▶ _Document text_:
+===+

= Sheda Science and Technology Complex =

Nigerian Government Agency

The Sheda Science and Technology Complex (SHESTCO) is a parastatal under the Nigerian Ministry of Science & Technology.
It is a multidisciplinary research and development establishment located in Kwali Area Council about 70 km from Abuja, Nigeria.

SHESTCO was established by the Federal Government of Nigeria in 1993.
The complex has five (5) well-equipped advanced research centres; Biotechnology, Chemistry, Physics, Mathematics and a Nuclear Technology Centre with a gamma irradiation plant.
SHESTCO houses and collaborates with the Nigerian branch of the American-based company Xechem Pharmaceuticals.
The agency may have developed a commercially viable product with NICOSAN, for the management of Sickle cell anemia.

+===+

[Records from a data collection]
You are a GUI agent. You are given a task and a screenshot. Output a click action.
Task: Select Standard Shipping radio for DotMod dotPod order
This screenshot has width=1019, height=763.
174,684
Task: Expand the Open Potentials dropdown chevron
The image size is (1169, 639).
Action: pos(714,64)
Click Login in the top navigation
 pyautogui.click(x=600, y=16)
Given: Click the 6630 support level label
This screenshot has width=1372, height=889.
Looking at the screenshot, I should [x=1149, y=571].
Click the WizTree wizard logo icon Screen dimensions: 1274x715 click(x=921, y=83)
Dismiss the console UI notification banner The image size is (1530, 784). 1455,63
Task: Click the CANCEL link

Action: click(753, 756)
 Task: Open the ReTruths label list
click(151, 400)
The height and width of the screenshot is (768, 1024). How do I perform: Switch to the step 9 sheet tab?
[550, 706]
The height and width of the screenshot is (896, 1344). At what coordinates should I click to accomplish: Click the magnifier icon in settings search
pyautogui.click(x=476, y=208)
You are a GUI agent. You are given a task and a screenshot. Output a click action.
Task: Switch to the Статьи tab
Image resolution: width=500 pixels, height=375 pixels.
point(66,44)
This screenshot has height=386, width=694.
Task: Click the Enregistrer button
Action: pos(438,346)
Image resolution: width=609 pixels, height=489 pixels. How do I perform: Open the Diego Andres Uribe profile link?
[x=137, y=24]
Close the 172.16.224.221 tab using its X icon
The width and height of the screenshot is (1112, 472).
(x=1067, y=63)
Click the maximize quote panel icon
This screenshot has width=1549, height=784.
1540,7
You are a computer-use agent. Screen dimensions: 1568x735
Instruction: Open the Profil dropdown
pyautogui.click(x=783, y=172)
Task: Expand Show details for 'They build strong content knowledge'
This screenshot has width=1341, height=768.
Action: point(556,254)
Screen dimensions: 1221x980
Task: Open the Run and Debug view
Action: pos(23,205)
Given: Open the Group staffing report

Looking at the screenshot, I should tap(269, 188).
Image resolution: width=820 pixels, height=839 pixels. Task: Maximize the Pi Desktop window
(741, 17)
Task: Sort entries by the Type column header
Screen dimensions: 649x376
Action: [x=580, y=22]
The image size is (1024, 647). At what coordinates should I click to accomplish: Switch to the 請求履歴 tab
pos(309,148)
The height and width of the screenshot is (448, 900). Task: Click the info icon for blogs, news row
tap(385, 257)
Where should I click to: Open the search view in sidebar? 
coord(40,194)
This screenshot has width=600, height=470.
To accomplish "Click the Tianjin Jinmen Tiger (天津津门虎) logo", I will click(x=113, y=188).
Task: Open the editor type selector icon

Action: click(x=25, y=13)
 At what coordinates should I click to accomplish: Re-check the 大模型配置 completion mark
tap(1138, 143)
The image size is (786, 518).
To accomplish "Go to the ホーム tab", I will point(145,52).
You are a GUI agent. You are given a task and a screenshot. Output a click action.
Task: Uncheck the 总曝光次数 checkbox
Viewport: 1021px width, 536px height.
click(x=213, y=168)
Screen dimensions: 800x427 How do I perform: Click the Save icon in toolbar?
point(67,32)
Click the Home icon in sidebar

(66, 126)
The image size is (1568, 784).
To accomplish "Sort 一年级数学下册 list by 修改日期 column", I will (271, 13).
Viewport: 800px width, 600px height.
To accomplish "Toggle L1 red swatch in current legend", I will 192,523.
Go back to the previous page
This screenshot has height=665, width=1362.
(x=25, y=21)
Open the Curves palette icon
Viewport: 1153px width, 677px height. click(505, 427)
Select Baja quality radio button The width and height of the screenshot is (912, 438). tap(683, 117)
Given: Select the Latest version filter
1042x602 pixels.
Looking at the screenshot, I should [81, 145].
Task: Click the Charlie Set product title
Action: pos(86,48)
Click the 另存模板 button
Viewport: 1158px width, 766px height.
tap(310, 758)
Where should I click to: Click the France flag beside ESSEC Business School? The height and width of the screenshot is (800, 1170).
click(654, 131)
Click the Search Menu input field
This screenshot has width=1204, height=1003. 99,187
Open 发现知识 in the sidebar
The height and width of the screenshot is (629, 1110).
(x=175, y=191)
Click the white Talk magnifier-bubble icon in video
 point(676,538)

+===+

▶ _Actions to take_:
1. Write out the passage of the text about the Sheda Science and Technology Complex starting with "The Sheda Science" and going on through "Nigeria in 1993.".
2. Write what comes next in the text about the Sheda Science and Technology Complex, picking up after its final sentence.

▶ _Expected results_:
1.
The Sheda Science and Technology Complex (SHESTCO) is a parastatal under the Nigerian Ministry of Science & Technology.
It is a multidisciplinary research and development establishment located in Kwali Area Council about 70 km from Abuja, Nigeria.

SHESTCO was established by the Federal Government of Nigeria in 1993.

2.
Xechem Pharmaceuticals Nigeria is assisting in research, production, marketing and sales of NICOSAN, and is planning to further explore the biodiversity of Nigeria and other African Countries for natural drugs to combat malaria, cancer and other diseases.

Although Nigeria does not yet have any commercial production of biotechnology crops, SHESTCO has the capacity to conduct and apply biotechnology research.
In February 2009 IBM stated they had plans to build a production plant for computer software and hardware in Nigeria. SHESTCO was directed to provide necessary facilities.
At a scientific roundtable organized by SHESTCO in August 2010, Education Minister Rukayyatu Ahmed-Rufai said Nigeria had to invest in Research and Development (R&D) to narrow the gap with the developed countries. The Director General of SHESTCO, Sunday Thomas, expressed his concern about the decreasing funding for R&D in Nigeria.